Although the idea of PRF of DRG for cervical radicular pain was first tested in a randomized, controlled trial, in this study several issues limit the applicability of its results. Due to significant differences in baseline demographics and lack of adequate sample size, the results may not be robust. It is unclear whether any of the enrolled patients had received epidural steroid injections prior to study participation.

Expert commentary

Radicular neck pain is an etiologically complex clinical entity that is commonly encountered in clinical practice of chronic pain. Foraminal or central stenosis due to herniated discs, osteophytes and consequent mechanical pressure/biochemical changes involving dorsal nerve roots are thought to be common etiologies. However, the precise pathophysiology that underlies this pain state is not yet known. Current therapies with some efficacy include pharmacologic approaches primarily with neuropathic pain medications and interventional therapies, such as epidural steroid injections, spinal cord stimulation, and highly invasive therapies, such as cervical vertebral fusion.

Despite these available modalities, the long-term success in alleviating radicular neck pain is limited and there is a great need for newer and sustainable therapies. In addition, there is also a growing and palpable concern regarding catastrophic complications with cervical epidural steroid injections and the lack of efficacy with fusion surgery.

In view of the lack of a ‘cure’ for chronic radicular neck pain, efficacy is currently measured with amount and duration of pain relief. Any modality that relieves pain quantitatively more and chronologically longer, with a similar or better side-effect profile than existing therapies is certainly desirable. Despite the aforementioned methodological limitations, van Zundert and colleagues’ article, describing short-term efficacy of PRF adjacent to the DRG in selected patients, is an optimistic step towards experimenting with testing new modalities of treatment for chronic radicular neck pain Citation[1].

Although the precise analgesic mechanism of PRF is not yet completely established, the relative safety and efficacy of this procedure to treat chronic cervical radicular pain appears promising. Specific patient selection criteria, technical improvements, economic considerations and protocols for frequency of treatment administration are a few of the important issues that will need to be addressed (hopefully through more randomized controlled trials) before PRF can be recommended for mainstream application. It should be noted that conventional cervical RF has not been shown to definitively provide long-term pain relief and newer therapies have no optimal ‘gold standards’ to compare their efficacy against.

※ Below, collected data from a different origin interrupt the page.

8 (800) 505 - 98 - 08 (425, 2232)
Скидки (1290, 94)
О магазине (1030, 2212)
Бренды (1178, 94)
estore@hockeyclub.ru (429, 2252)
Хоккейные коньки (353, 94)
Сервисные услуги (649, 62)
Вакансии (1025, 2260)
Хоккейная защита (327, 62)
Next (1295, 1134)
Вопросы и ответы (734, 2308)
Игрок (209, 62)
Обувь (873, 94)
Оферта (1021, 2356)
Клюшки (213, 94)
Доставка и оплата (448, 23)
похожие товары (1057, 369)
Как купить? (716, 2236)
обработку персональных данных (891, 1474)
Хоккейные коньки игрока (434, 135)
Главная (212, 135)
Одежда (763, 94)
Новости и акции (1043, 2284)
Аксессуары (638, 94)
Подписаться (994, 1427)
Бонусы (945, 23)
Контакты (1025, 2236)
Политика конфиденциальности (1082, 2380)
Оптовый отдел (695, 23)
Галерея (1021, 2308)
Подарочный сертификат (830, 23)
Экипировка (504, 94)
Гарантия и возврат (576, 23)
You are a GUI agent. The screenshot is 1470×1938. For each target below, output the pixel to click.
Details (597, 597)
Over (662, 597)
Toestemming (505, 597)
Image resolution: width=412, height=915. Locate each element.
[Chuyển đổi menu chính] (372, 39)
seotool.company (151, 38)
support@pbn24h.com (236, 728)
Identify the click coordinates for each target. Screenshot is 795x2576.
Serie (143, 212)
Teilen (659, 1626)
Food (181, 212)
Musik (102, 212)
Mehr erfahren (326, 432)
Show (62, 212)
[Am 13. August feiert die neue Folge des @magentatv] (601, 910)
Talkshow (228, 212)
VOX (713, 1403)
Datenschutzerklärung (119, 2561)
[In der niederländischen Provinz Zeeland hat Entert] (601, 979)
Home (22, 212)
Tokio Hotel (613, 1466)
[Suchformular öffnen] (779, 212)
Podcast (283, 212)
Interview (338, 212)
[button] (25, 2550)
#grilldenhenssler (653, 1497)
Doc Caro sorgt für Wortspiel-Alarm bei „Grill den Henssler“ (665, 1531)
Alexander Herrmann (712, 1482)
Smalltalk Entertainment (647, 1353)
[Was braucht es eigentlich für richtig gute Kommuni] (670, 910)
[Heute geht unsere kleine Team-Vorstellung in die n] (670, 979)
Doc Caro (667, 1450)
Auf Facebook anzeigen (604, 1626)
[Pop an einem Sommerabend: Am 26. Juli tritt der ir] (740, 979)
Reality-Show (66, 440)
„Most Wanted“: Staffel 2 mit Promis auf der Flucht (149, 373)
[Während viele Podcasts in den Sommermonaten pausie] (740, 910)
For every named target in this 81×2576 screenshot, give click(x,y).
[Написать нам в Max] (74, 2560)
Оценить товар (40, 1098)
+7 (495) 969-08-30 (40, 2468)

It will be interesting to see a prospective, randomized crossover study comparing pulsed RF and cervical epidural steroid injections in the future.

In summary, treatment of chronic cervical radicular pain with PRF is a novel application. Although more studies are needed to support its routine use, one can argue that this randomized, double-blinded trial provides better quality evidence than existing studies for use of epidural steroid injections for cervical radicular pain. In addition, the PRF may have a more advantageous risk–benefit ratio.

References

  • van Zundert J, Patijn J, Kessels A et al. Pulse radiofrequency adjacent to the cervical dorsal root ganglion in chronic cervical radicular pain: a double blind sham controlled randomized clinical trial. Pain127, 173–182 (2007).
  • van Zundert J, Lame IE, de Louw A et al. Percuaneous pulsed radiofrequency treatment of the cervical dorsal root ganglion in the treatment of chronic cervical pain syndromes: a clinical audit. Neuromodulation6, 6–14 (2003).
  • van Kleef M, Liem L, Lousberg R et al. Radiofrequency lesion adjacent to the dorsal root ganglion for cervicobrachial pain: a prospective double blind randomized study. Neurosurgery38, 1127–1131 (1996).
  • Slappendel R, Crul BJ, Braak GJ et al. The efficacy of radiofrequency lesioning of the cervical spinal dorsal root ganglion in a double blinded randomized study: no difference between 40°C and 67°C treatments. Pain73, 159–163 (1997).